Tim Duncan is Still Looking for Help
Back on November 30, I wrote the following:
So far as winning streaks go, the current run is nothing to brag about. The Spurs have played 4 of 5 at home, beating Washington, Milwaukee, Golden State, Houston and Philadelphia. Prior to those five victories, San Antonio lost three in a row, and against playoff caliber competition. One could argue that that streak was more telling, that losses to Oklahoma, Dallas and Utah were more indicative of where the Spurs currently stand in Western conference pecking order.
The Spurs just capped another three game losing streak, and, again, losing all three games against playoff caliber competition. Peter Holt broke the Spurs’ bank this summer, and the early returns are mired in mediocrity. By my count, the Spurs have turned the ball over an astoundingly sloppy 53 times in three games. They’re the basketball equivalent of living paycheck to paycheck, with big bills on the horizon.
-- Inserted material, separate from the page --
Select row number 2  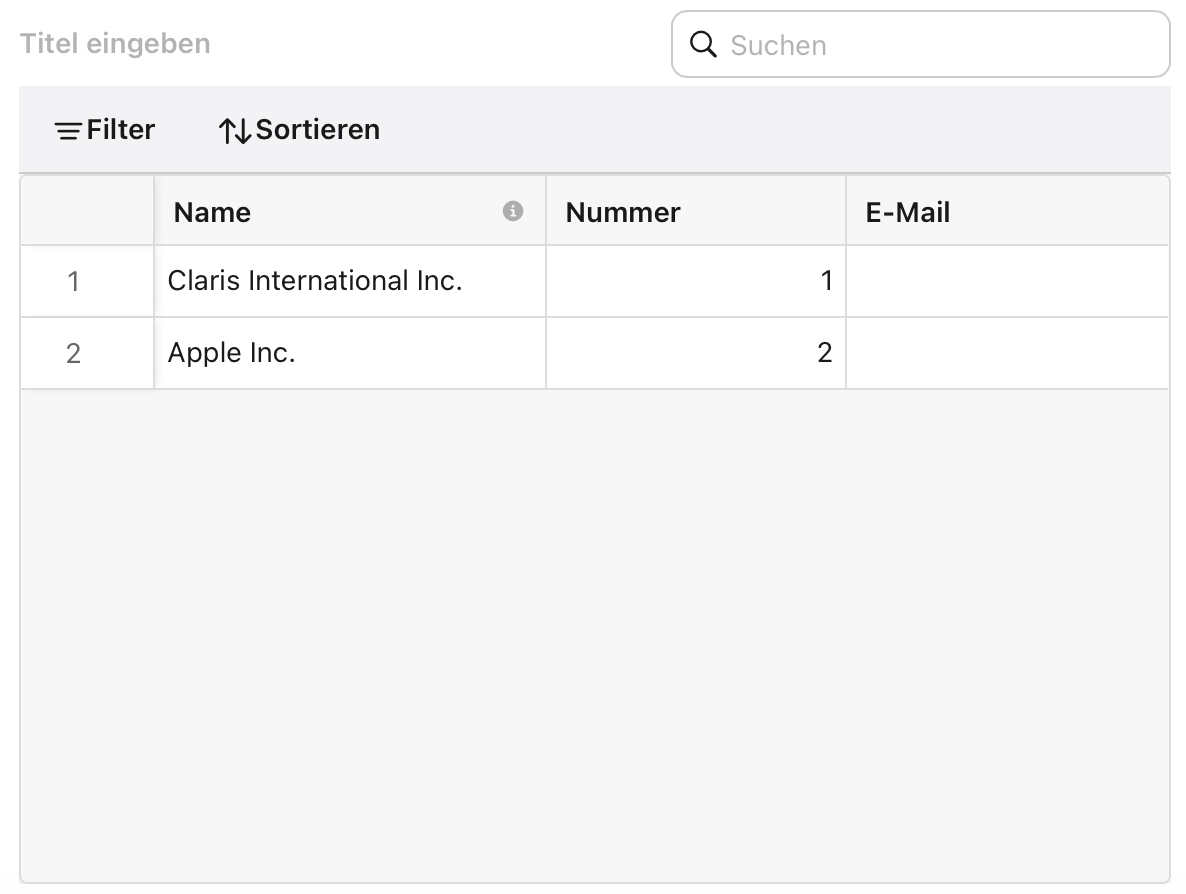(x=73, y=354)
There is a deep irony in their daily living, one that is too delicious to ignore.
When the Spurs inaugurated their summer of spending, a popular justification was the need to provide Tim Duncan with more help. His window–which is the Spurs’ window– of opportunity to win another championship was closing. The team needed fresh horses.
But through 18 games, those horses have come up lame. Rather than getting a lift from the supporting cast, Tim Duncan is playing with MVP-efficiency and barely keeping the Spurs at a half-respectable .500. If the Spurs recover from their start of sputter and stall, Tim Duncan ought to be placed at the center of the MVP conversation. He’s threatening a career season, at least in terms of efficiency. And it’s all lost on a 9-9 start.
Don’t get me wrong. It’s not that no one else is playing well. Matt Bonner is a having a career year; DeJuan Blair is occasionally sensational. Tony Parker is not dominating, but playing competent basketball. I get all that, and I could further qualify. It’s just that the supporting cast taken as a whole is providing more drag than momentum-gathering boost. Tim Duncan is all dragster, and the team is mostly parachute.
It’s a difficult thing to put one’s finger on. Why are the Spurs playing such uninspiring basketball?
In Kobe Doin’ Work, there is a scene where Bryant talks about the Spurs’ sometimes unstoppable predictability. Everyone knows what they’re going to do, he says. But San Antonio’s textbook predictability is of little detriment because, well, they execute so well.
A player is at the height of his offensive powers when he can get any shot he wants, at any moment. And he’s even higher when he has the gall to tell his opponent what he’s going to shoot, before casually dribbling to his spot and sticking the shot. This is Larry Bird. This is Michael Jordan. This was the San Antonio Spurs.
Tim Duncan is the lone Spur calling his shots. And he continues to call glass.